===== DOCUMENT PASSAGE =====

I'm headed out there in just a few minutes, but it sounds like my dad managed to get the cams off and the head removed. However...there seems to be no damage to the valves. I'm not sure if the cams weren't in neutral or what... If it were my I would have blown the compressed air in there with the cams removed all together, but my dad is impatient and thought the valves were closed. I might post the pictures he sent me later, but nothing looks bent/nicked.

What kind of advice do you have for putting it all back together? From the skimming I've done it sounds like some of the timing marks and alignment can be tricky...

Again this is not the normal 2.0L Zetec motor. The vehicle has the "Z" engine code in the VIN indicating its bi-fuel. I read somewhere it was only in 1% of all contours. Neither I or my dad have any idea what the difference actually is with the more common 2.0L, all of the manuals neglect any mention of this motor or any discrepancies.
 
Hi, I am actually doing the same job on the exact same car, mine is 2000 bi fuel, and I am trying to set up the timing, but I am not sure if I did it right, the exhaust timing gear keeps moving, I get everything to TDC then set it all up and rotate the motor by hand and then the exhaust cam is out of alignment, that stupid autozone repair info doesnt help, they are showing an engine without VCT, and don't even go to 2000, it stops at 99. Anyway, I am searching the web for info on how to set up timing, just to make sure I have it right, but if anyone has any advice I would appreciate it!!---Thanks, Jack
 
If you will send me a PM with you email I will send you some good instructions for the timing. The Haynes book is worthless for the Zetec with the VCT soleniod. Make sure you get the timing kit to align your cams and crank pin to make sure you are at TDC. I also have the factory service manuals that they use in the dealership that I am getting rid of.
 
You need a metal bar (I think is .020" thick) to properly align and hold the cams, it fits in the slot on the end of the cams. You'll never get the timing 100% totally perfect, but you should be able to get it close enough after a couple tries.

The "Z code" for bi-fuel means it can run off of CNG (compressed natural gas). There isn't many places that offer a filling station for this, and natural gas can't be a whole lot cheaper than regular gasoline right now.

===== DATA SECTION =====

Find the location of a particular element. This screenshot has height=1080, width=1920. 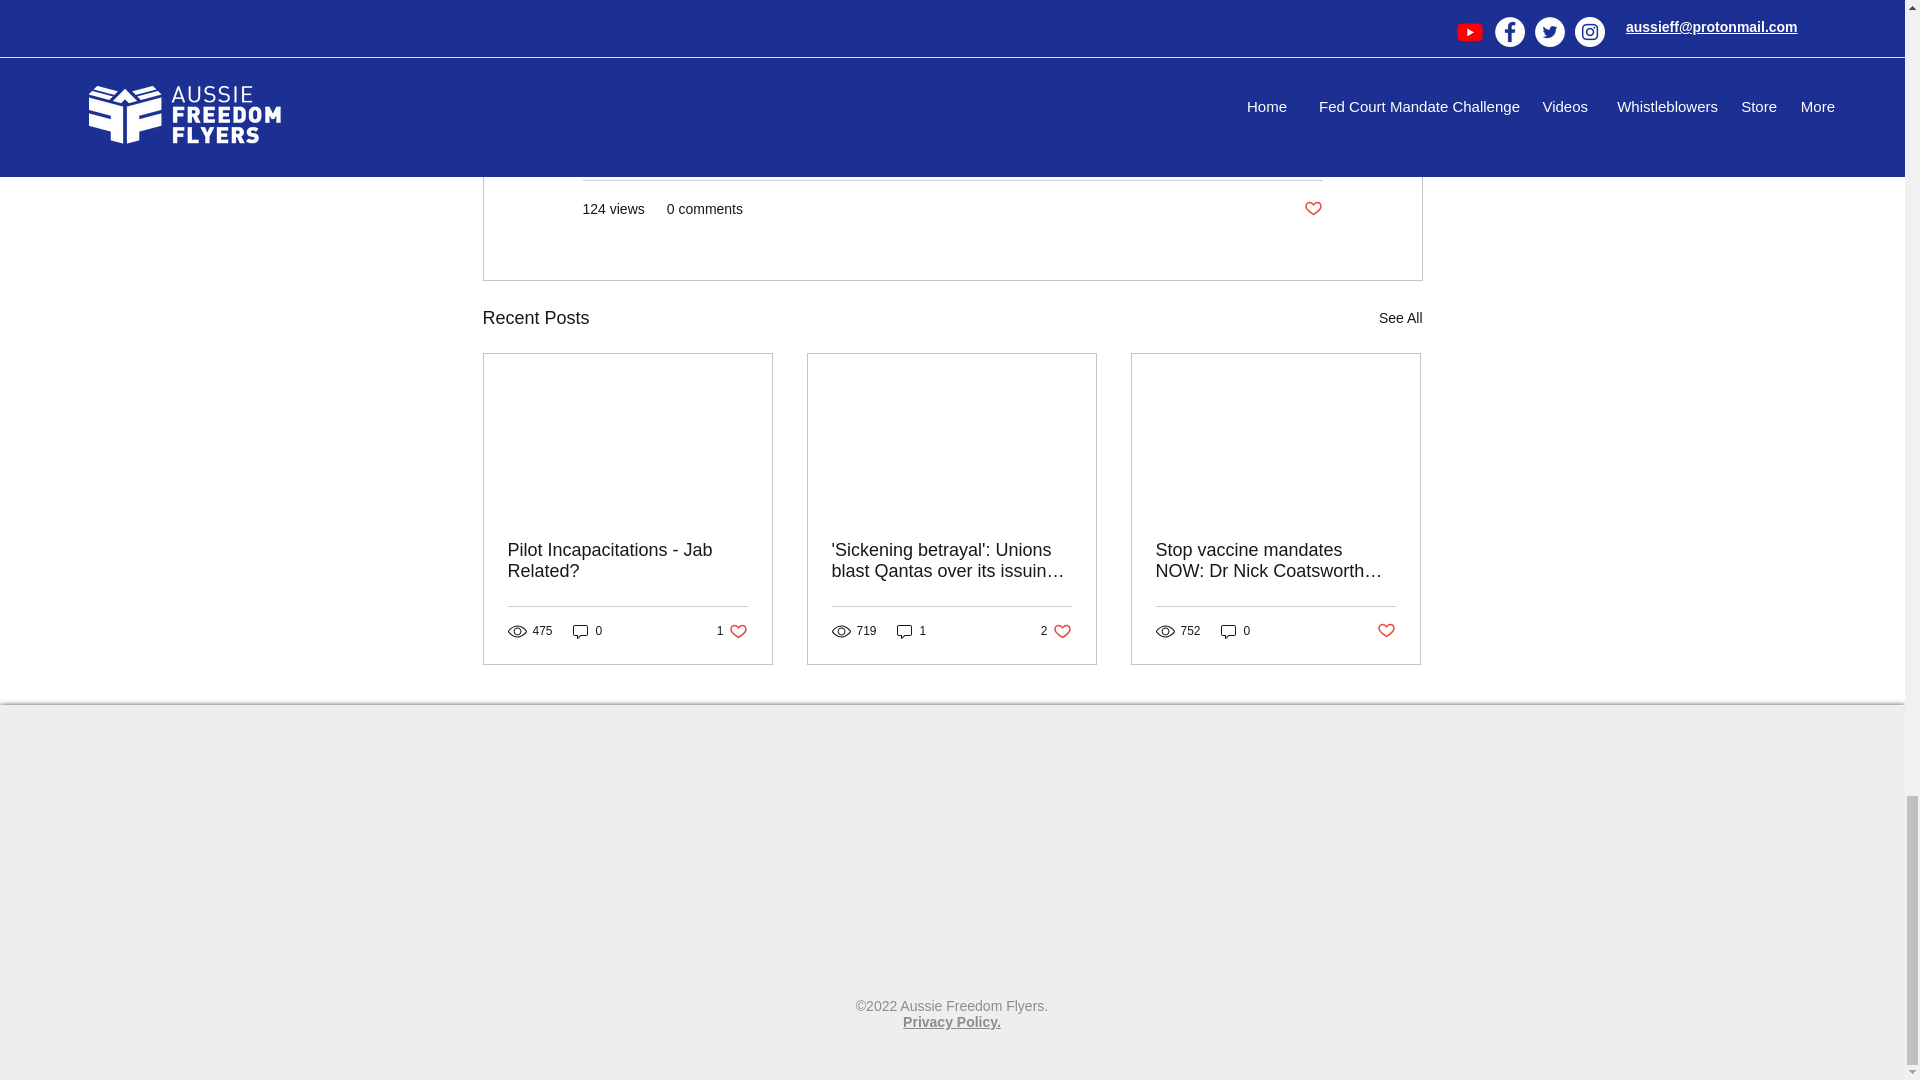

0 is located at coordinates (1056, 632).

=====

#### INSTRUCTIONS:
A - Write out the forum thread word for word, starting with "If you will" and going on through "getting rid of.".
B - Answer these questions from the forum thread.
(i) What engine code in the VIN indicates the bi-fuel motor?
(ii) What model year is the bi-fuel car belonging to the person who signs as Jack?
(iii) How thick is the metal bar for aligning the cams thought to be?
The lines come from a source separate from the forum thread.

#### ANSWERS:
A -
If you will send me a PM with you email I will send you some good instructions for the timing. The Haynes book is worthless for the Zetec with the VCT soleniod. Make sure you get the timing kit to align your cams and crank pin to make sure you are at TDC. I also have the factory service manuals that they use in the dealership that I am getting rid of.

B -
(i) The "Z" engine code.
(ii) 2000.
(iii) About .020".